→ Directives:
a - In the post on racism in American history, which newspaper interviewed Condoleezza Rice?
b - Return the passage of the post on racism in American history that falls between "42: Jackie Robinson, Fritz" and "not to wince.", inclusive.

Saturday, May 11, 2013

42: Jackie Robinson, Fritz Ostermueller and the Sanitizing of American History

For most people, racism is an ugly and abhorrent practice: it is a human sickness that should be eradicated from American society.

Unfortunately, racism is as American as apple pie. Truth be told, when looking at the legacy of racism in America it is hard not to wince.

As former Secretary of State, and conservative Republican, Condoleezza Rice noted: Racism/slavery is the birth defect of our country.

In an interview with The Washington Times this week, Rice said that Black Americans were a founding population of this country.
 
"Africans and Europeans came here and founded this country together - Europeans by choice and Africans in chains," she said. "That's not a very pretty reality of our founding."
 
"Descendants of slaves did not get much of a head start, and I think you continue to see some of the effects of that," she told The Washington times.
 
"That particular birth defect makes it hard for us to confront it, hard for us to talk about it, and hard for us to realize that it has continuing relevance for who we are today," she said. source

Blatant, cruel, violent and nasty racism is hard to look at -- especially after the passing of time and the err of our sins are all too obvious. We ask: were we actually that inhuman to our brothers/sisters? Consequently, many white Americans -- not wanting to be locked in the  guilt of being an oppressor-- boldly confront not just racism per se, they recognize the need to address the inequities resulting from centuries of institutional racism.

→ Material provided:
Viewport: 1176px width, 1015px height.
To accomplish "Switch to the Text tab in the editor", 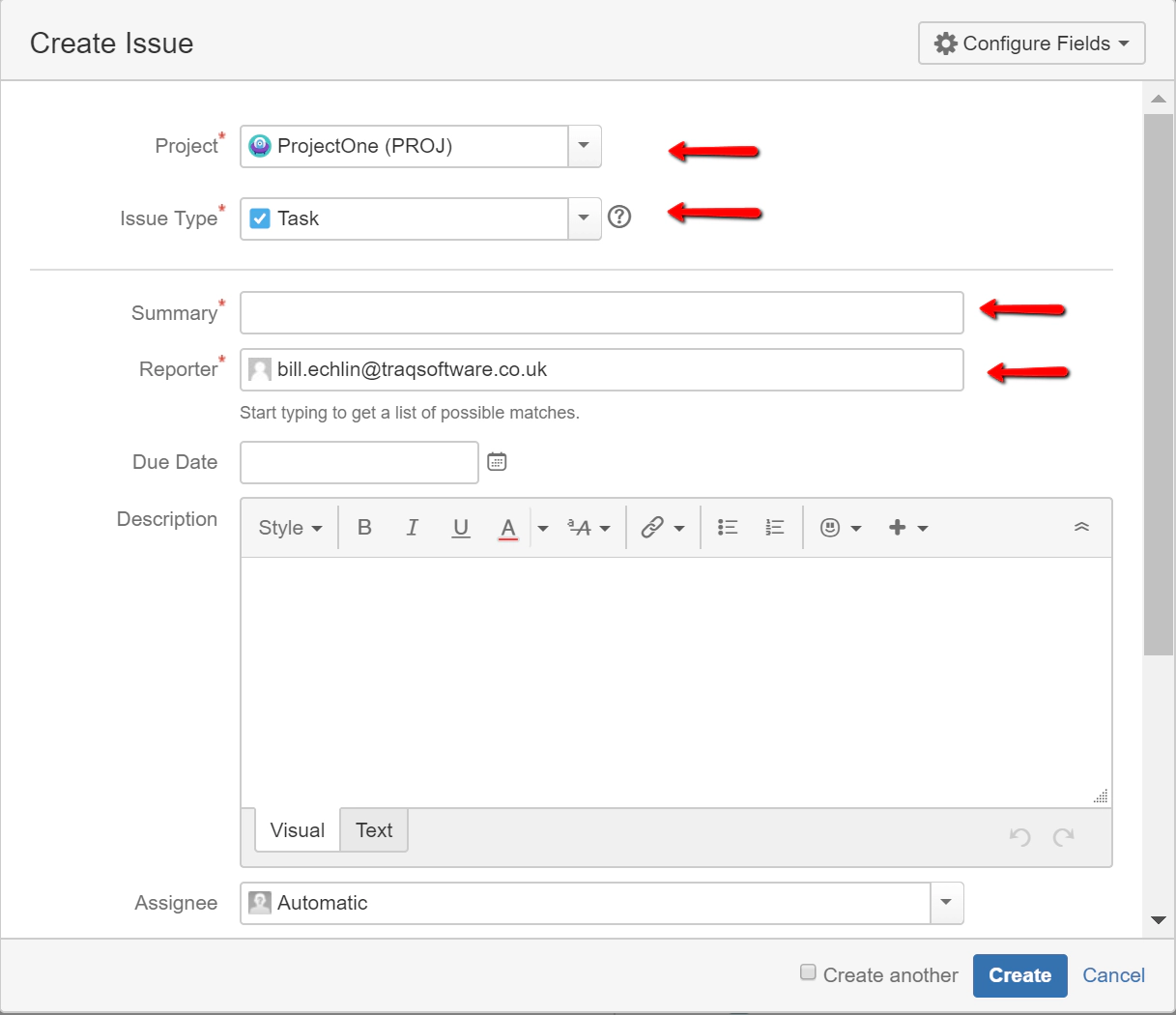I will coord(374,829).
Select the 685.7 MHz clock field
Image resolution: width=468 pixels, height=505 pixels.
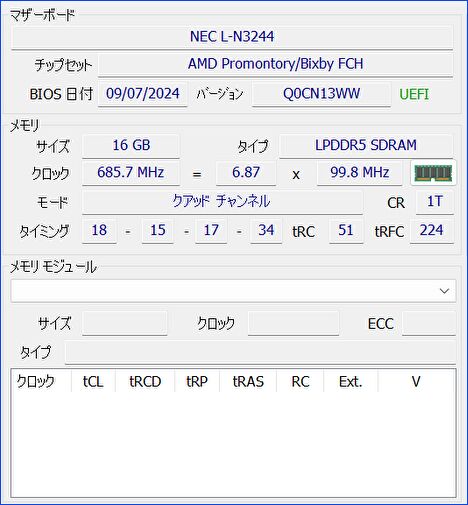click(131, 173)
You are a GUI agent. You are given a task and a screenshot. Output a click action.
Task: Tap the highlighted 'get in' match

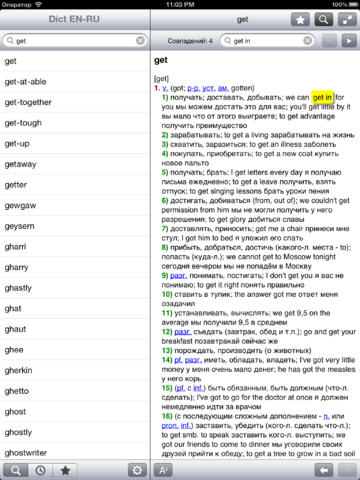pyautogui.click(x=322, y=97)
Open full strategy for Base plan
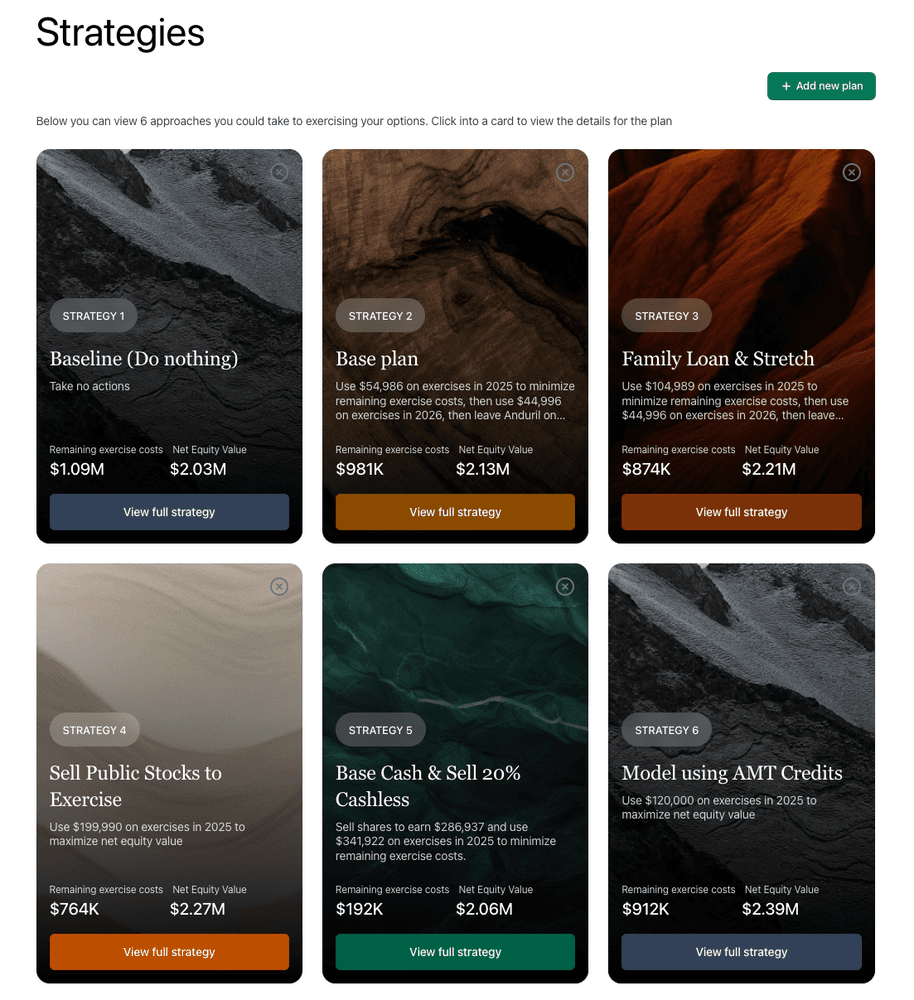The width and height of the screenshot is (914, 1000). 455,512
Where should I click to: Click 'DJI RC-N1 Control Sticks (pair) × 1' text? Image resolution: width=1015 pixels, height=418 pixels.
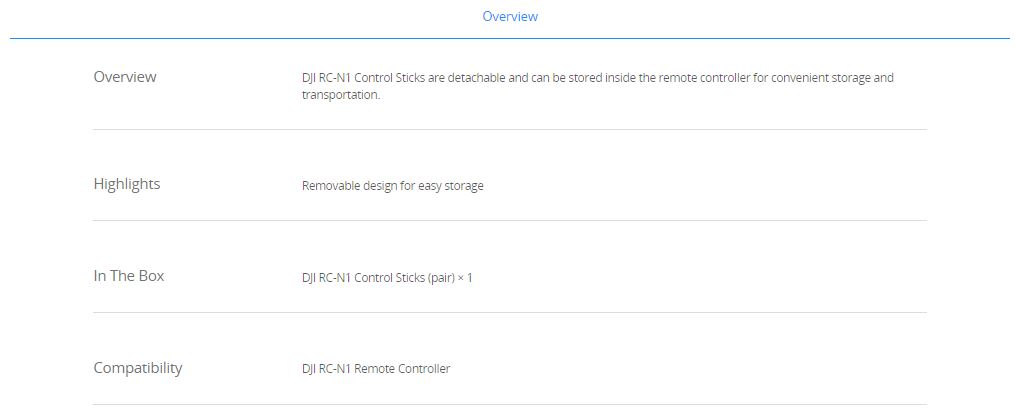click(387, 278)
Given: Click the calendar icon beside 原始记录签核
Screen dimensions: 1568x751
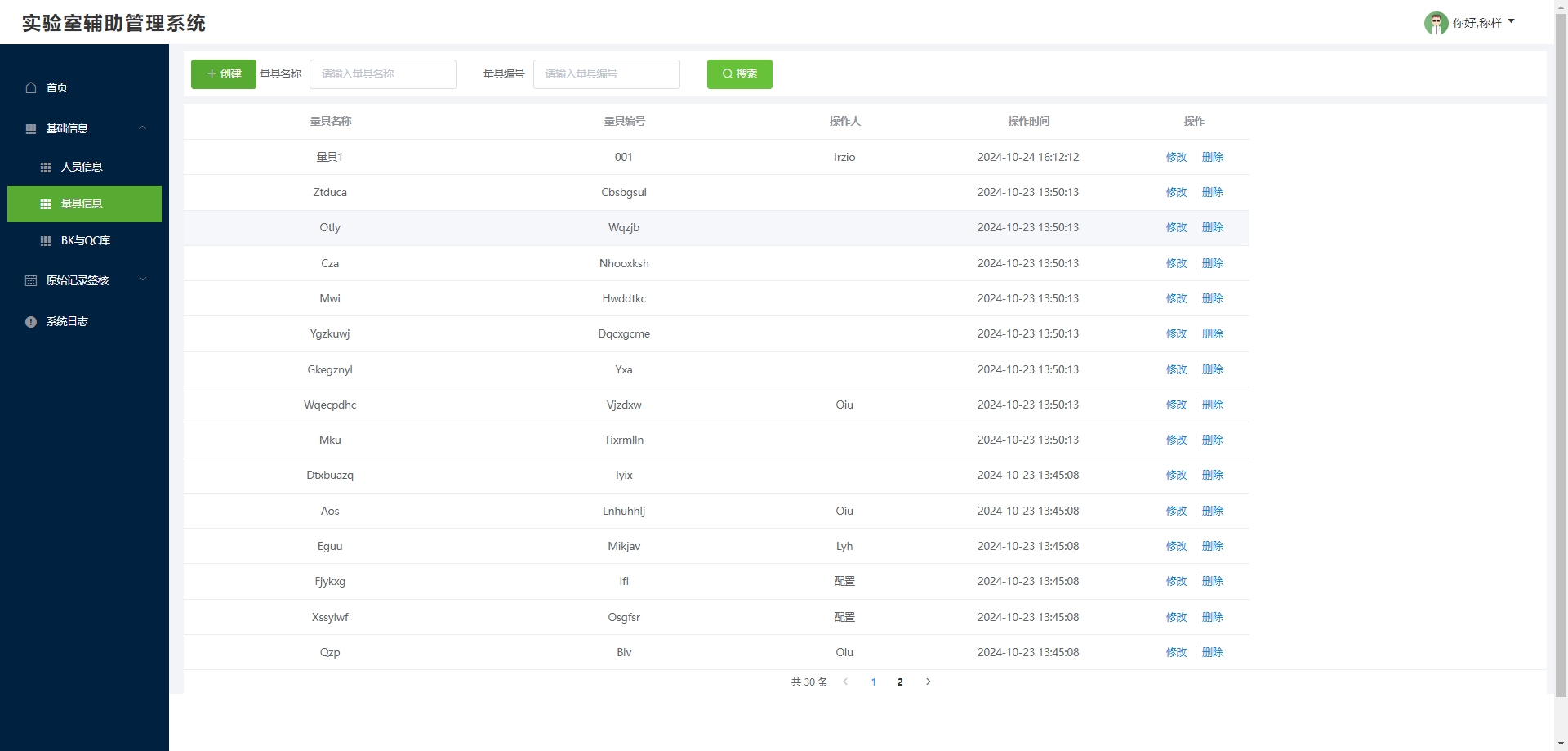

→ Expected responses:
a - The Washington Times

b -
42: Jackie Robinson, Fritz Ostermueller and the Sanitizing of American History

For most people, racism is an ugly and abhorrent practice: it is a human sickness that should be eradicated from American society.

Unfortunately, racism is as American as apple pie. Truth be told, when looking at the legacy of racism in America it is hard not to wince.